[START]

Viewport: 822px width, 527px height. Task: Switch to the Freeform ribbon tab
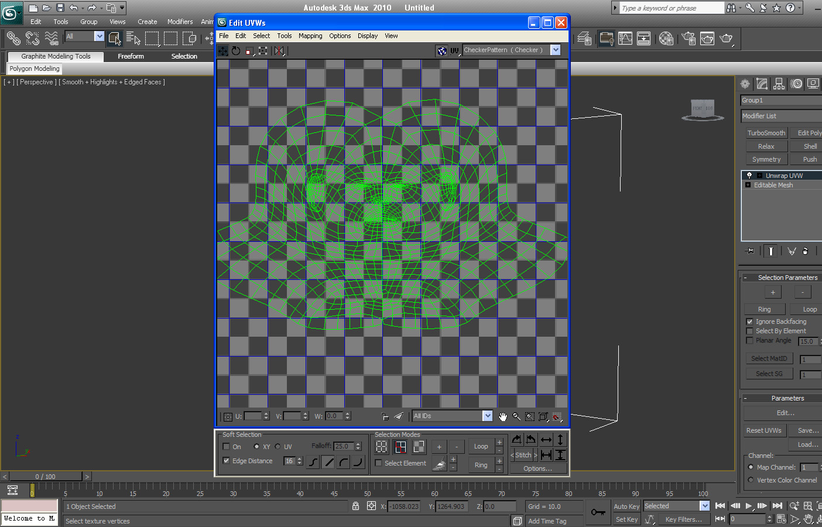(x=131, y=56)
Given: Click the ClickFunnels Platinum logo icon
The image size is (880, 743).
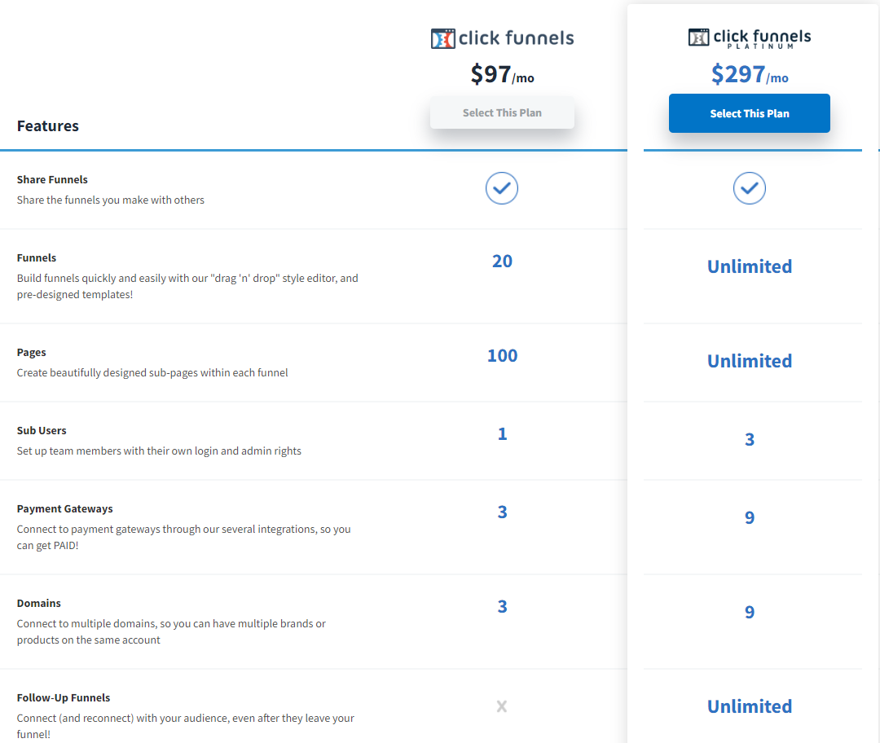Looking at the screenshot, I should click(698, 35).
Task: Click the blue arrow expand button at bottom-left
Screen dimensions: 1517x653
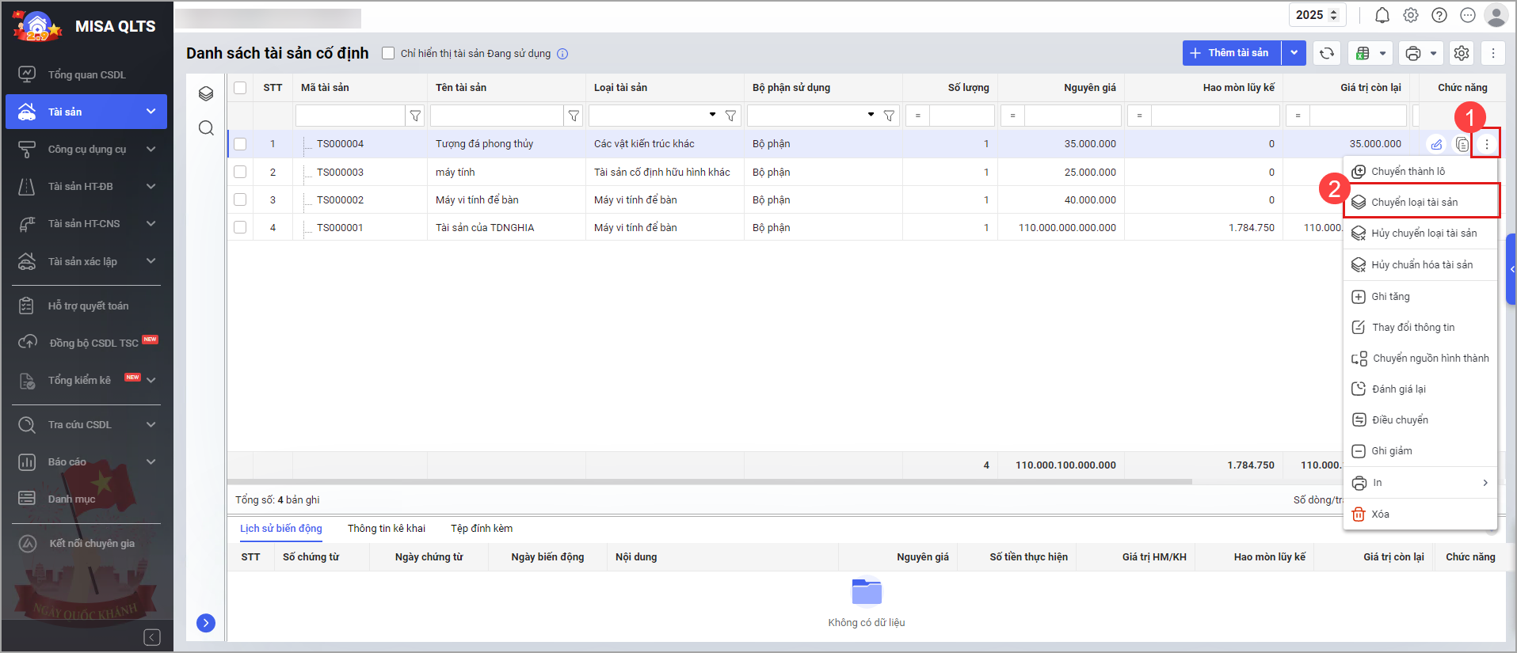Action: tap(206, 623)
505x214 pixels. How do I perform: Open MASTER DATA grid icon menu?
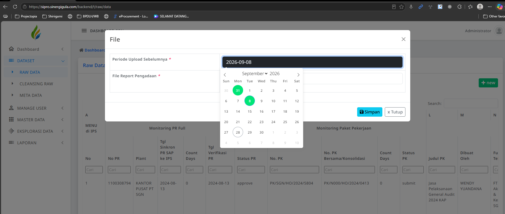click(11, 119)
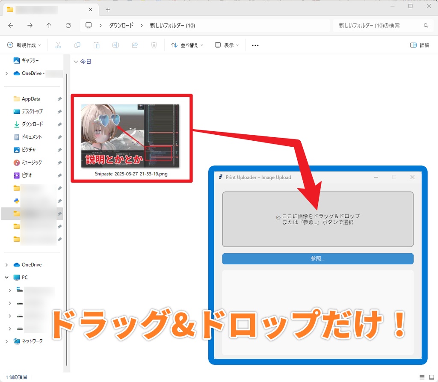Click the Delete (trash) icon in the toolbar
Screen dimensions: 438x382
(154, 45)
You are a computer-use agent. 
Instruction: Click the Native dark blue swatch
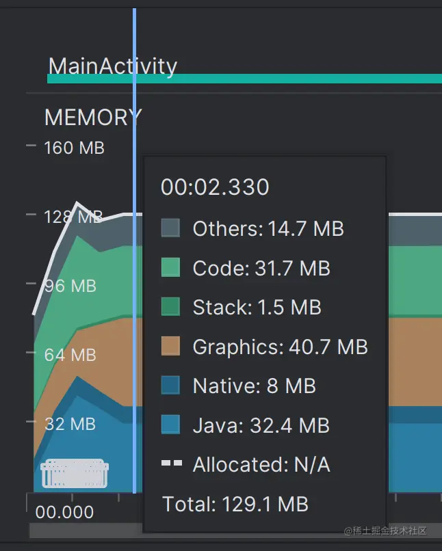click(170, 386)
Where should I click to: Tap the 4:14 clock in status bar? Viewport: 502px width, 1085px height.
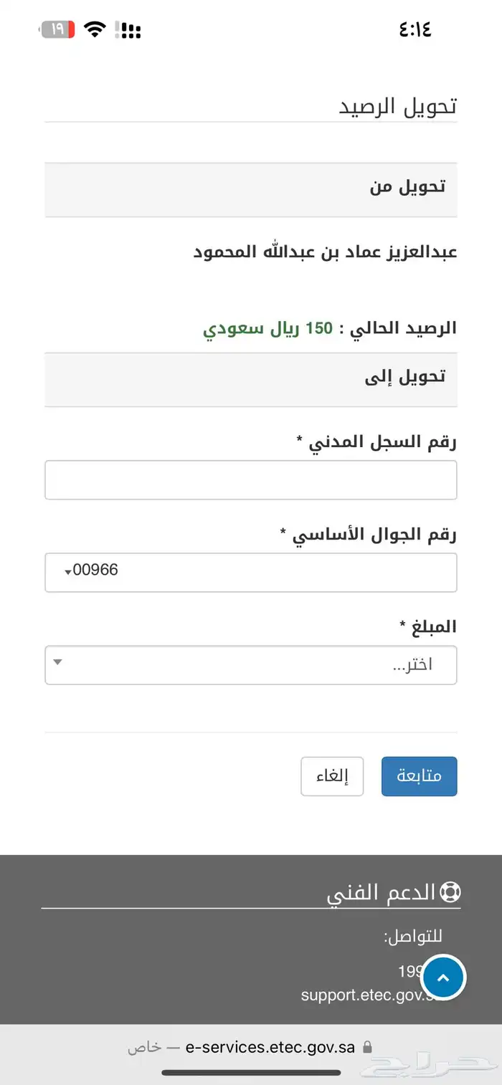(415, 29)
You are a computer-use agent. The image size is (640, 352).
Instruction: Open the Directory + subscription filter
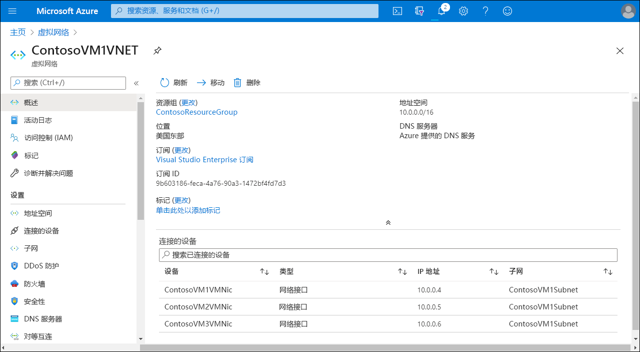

[END]

> Directions for this task
Please turn all of the records above into a numbered list with one line per item, leaving out the blank lines and the pictures.

> Expected answer
1. Viewport: 822px width, 527px height. Task: Switch to the Freeform ribbon tab
2. (x=131, y=56)
3. Given: Click the ClickFunnels Platinum logo icon
4. The image size is (880, 743).
5. Looking at the screenshot, I should click(698, 35).
6. Task: Click the blue arrow expand button at bottom-left
7. Screen dimensions: 1517x653
8. Action: tap(206, 623)
9. 505x214 pixels. How do I perform: Open MASTER DATA grid icon menu?
10. click(11, 119)
11. Click the Delete (trash) icon in the toolbar
12. Screen dimensions: 438x382
13. (154, 45)
14. You are a computer-use agent. 
15. Instruction: Click the Native dark blue swatch
16. click(170, 386)
17. Where should I click to: Tap the 4:14 clock in status bar? Viewport: 502px width, 1085px height.
18. (415, 29)
19. You are a computer-use agent. The image size is (640, 352).
20. Instruction: Open the Directory + subscription filter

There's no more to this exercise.